Start of Input

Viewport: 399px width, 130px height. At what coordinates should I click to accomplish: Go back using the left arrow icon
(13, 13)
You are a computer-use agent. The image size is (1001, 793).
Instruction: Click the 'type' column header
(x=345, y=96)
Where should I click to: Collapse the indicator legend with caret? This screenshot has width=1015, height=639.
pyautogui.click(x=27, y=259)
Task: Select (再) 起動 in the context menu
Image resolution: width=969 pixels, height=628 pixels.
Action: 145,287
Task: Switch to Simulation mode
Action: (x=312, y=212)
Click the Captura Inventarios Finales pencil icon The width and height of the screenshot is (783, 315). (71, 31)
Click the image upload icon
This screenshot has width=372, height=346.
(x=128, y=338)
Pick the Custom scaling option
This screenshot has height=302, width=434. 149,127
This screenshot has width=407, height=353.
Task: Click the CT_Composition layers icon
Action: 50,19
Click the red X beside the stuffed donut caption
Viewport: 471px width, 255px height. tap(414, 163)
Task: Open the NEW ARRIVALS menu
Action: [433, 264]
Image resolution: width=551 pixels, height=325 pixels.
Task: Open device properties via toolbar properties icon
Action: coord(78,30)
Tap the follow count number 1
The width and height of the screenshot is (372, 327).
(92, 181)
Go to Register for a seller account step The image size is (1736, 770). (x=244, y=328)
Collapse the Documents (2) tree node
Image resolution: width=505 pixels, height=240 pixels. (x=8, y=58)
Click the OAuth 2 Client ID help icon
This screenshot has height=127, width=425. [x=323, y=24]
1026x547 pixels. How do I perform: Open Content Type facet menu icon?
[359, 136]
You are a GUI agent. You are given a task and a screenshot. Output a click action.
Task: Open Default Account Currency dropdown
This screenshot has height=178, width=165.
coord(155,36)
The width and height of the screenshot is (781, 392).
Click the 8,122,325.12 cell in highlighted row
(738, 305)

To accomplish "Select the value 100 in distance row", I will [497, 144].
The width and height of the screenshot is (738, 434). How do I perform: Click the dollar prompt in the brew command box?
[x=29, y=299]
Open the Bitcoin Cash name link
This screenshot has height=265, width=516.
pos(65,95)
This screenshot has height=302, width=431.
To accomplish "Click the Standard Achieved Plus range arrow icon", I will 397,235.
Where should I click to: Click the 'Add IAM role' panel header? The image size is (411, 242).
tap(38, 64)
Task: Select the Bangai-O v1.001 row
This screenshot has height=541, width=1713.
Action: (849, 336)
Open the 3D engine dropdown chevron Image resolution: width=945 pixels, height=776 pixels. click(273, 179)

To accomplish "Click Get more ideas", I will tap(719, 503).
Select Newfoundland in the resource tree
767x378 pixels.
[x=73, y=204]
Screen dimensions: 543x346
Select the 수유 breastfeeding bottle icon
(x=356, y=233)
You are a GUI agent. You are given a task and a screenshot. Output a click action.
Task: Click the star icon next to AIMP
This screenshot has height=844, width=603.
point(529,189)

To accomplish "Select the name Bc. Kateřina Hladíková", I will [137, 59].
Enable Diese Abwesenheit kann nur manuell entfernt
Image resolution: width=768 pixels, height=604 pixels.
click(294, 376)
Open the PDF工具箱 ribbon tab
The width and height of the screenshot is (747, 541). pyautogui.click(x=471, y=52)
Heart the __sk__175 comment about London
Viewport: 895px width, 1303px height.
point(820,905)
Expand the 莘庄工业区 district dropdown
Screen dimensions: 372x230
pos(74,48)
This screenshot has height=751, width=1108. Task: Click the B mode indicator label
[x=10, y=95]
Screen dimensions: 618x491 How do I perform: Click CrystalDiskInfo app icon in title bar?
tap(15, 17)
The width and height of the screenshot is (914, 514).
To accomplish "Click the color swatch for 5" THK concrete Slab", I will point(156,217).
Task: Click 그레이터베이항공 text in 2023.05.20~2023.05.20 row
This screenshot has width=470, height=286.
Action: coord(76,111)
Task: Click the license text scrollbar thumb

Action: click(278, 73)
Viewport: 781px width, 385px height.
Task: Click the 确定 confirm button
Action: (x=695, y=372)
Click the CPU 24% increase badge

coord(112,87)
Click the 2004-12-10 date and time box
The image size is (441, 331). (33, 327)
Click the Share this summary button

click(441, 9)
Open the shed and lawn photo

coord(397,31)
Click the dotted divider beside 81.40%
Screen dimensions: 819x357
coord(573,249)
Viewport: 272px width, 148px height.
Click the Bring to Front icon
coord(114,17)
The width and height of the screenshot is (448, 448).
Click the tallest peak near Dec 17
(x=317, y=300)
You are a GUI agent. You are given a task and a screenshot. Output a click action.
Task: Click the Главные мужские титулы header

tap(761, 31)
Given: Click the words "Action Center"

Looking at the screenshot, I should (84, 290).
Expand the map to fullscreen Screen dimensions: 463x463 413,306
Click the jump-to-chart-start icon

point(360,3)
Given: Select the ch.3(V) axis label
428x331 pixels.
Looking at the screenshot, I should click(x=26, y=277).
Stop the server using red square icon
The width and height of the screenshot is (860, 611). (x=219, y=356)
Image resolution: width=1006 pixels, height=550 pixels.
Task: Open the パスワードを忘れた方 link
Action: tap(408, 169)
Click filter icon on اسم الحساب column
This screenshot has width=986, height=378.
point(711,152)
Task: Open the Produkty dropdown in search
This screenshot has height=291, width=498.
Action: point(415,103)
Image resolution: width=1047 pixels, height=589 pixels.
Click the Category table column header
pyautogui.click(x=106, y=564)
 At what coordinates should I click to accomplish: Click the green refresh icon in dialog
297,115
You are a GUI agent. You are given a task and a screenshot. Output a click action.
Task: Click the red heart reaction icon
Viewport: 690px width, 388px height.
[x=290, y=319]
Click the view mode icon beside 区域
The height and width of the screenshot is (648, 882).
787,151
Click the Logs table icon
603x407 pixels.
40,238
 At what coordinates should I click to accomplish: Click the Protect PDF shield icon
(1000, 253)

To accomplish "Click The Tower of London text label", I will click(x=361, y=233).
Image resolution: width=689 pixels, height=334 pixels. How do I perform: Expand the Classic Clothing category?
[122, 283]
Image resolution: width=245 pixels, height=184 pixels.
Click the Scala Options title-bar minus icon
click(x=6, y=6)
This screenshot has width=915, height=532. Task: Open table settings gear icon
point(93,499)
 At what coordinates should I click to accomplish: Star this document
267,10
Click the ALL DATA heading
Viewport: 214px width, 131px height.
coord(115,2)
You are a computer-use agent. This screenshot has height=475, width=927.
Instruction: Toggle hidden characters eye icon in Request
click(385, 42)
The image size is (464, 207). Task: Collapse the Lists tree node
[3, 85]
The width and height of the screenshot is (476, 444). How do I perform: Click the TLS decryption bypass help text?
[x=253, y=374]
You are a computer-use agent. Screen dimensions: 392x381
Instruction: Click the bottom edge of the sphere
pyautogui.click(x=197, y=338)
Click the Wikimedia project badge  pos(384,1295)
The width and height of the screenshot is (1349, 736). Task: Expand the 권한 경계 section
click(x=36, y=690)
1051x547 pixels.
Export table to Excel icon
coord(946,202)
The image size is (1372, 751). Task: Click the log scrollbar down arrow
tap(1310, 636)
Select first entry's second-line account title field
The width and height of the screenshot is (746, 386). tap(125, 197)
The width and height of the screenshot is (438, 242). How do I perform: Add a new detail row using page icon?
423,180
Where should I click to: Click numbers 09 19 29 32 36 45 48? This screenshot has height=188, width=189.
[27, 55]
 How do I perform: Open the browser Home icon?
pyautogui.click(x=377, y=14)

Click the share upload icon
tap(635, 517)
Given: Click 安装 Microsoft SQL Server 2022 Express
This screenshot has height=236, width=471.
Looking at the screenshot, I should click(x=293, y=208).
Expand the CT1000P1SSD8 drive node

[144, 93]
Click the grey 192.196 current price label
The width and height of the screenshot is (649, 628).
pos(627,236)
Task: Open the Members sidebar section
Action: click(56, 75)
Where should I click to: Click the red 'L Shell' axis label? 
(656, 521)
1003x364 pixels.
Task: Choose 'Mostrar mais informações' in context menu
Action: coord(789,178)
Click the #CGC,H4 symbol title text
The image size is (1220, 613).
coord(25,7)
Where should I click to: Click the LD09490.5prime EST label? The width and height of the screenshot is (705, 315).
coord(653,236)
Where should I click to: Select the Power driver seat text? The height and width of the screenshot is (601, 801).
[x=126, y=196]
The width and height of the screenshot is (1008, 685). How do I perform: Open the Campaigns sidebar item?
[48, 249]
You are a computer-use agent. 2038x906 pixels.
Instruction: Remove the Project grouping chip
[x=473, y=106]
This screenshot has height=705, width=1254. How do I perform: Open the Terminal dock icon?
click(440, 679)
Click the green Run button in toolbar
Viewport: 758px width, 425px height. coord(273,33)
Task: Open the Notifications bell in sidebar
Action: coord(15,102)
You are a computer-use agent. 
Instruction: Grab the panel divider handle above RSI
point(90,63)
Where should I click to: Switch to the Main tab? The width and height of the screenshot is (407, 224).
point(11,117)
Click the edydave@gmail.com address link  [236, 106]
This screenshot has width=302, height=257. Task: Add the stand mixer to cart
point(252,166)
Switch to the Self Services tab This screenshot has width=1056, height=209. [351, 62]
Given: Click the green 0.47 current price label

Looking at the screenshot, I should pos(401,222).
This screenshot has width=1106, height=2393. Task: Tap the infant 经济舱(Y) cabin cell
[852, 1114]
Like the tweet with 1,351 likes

End of Input

■ Task to complete: Filter the entries above and keep only the lines with the word "computer".

■ Result below:
You are a computer-use agent. The image size is (1001, 793).
You are a computer-use agent. This screenshot has height=475, width=927.
You are a computer-use agent. Screen dimensions: 392x381
You are a computer-use agent. 2038x906 pixels.
You are a computer-use agent. 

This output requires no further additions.